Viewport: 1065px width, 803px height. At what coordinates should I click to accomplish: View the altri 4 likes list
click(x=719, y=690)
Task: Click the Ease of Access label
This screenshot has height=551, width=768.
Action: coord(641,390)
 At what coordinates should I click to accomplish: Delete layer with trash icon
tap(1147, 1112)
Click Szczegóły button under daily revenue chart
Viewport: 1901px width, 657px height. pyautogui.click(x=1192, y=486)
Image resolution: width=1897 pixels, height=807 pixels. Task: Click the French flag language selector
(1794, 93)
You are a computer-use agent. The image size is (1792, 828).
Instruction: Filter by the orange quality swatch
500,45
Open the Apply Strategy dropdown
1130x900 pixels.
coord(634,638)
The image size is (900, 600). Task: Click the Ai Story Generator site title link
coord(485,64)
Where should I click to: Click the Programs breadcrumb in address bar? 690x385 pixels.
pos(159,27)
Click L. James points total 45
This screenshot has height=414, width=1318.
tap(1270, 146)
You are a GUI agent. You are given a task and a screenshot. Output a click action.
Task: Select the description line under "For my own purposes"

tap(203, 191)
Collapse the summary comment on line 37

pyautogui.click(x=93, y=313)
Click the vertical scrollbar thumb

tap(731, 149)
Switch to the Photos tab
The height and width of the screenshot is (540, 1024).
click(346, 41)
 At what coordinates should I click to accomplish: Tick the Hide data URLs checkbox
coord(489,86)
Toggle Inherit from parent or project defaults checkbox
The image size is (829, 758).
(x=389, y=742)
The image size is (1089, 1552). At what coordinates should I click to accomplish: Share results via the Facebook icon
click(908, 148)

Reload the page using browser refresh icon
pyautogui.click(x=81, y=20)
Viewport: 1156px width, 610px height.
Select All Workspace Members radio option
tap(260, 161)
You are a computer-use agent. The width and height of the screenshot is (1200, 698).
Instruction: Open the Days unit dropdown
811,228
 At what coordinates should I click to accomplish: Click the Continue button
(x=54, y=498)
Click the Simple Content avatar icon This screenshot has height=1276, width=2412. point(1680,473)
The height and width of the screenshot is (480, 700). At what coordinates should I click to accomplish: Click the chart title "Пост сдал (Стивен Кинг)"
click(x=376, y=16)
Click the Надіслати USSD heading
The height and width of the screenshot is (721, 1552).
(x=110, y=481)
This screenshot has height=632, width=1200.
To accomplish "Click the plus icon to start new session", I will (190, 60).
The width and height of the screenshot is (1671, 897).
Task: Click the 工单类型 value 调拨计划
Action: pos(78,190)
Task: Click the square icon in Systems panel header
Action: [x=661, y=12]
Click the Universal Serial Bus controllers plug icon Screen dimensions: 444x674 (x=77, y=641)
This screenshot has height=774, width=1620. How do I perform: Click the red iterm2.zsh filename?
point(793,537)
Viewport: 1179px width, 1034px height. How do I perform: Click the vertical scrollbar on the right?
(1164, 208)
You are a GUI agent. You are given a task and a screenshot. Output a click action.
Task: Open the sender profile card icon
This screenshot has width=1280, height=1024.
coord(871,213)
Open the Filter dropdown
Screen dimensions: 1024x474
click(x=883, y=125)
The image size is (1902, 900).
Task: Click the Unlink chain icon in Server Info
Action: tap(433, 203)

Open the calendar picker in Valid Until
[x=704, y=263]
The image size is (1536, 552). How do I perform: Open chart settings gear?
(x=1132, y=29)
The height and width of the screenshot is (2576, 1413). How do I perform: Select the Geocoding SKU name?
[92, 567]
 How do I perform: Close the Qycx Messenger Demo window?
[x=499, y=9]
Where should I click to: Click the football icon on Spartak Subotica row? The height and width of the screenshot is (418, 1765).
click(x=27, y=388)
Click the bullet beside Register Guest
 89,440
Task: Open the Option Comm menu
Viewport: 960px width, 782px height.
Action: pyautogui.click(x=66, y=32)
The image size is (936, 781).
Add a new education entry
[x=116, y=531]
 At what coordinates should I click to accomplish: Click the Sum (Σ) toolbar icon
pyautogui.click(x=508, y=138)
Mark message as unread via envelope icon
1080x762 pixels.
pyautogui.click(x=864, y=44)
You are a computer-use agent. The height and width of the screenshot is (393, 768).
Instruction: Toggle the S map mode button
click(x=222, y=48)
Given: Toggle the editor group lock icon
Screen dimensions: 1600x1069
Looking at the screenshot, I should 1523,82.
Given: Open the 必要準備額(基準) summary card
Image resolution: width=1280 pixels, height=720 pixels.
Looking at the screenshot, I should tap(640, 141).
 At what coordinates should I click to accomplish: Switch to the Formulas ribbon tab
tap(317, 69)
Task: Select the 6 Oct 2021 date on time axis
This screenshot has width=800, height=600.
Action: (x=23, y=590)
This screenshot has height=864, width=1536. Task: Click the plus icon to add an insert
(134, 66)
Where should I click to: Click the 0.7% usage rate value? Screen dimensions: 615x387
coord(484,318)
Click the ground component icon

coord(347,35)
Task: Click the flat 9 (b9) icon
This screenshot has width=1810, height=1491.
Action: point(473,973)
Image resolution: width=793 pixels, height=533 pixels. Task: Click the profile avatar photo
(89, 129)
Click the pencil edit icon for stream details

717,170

YOUR TASK –
In the entries above, find the line with "Click L. James points total 45" and the line with "Click the Simple", then restate word for word both of them and every line between, with nothing more.

ANSWER TO THIS TASK –
Click L. James points total 45
This screenshot has height=414, width=1318.
tap(1270, 146)
You are a GUI agent. You are given a task and a screenshot. Output a click action.
Task: Select the description line under "For my own purposes"

tap(203, 191)
Collapse the summary comment on line 37

pyautogui.click(x=93, y=313)
Click the vertical scrollbar thumb

tap(731, 149)
Switch to the Photos tab
The height and width of the screenshot is (540, 1024).
click(346, 41)
 At what coordinates should I click to accomplish: Tick the Hide data URLs checkbox
coord(489,86)
Toggle Inherit from parent or project defaults checkbox
The image size is (829, 758).
(x=389, y=742)
The image size is (1089, 1552). At what coordinates should I click to accomplish: Share results via the Facebook icon
click(908, 148)

Reload the page using browser refresh icon
pyautogui.click(x=81, y=20)
Viewport: 1156px width, 610px height.
Select All Workspace Members radio option
tap(260, 161)
You are a computer-use agent. The width and height of the screenshot is (1200, 698).
Instruction: Open the Days unit dropdown
811,228
 At what coordinates should I click to accomplish: Click the Continue button
(x=54, y=498)
Click the Simple Content avatar icon This screenshot has height=1276, width=2412. point(1680,473)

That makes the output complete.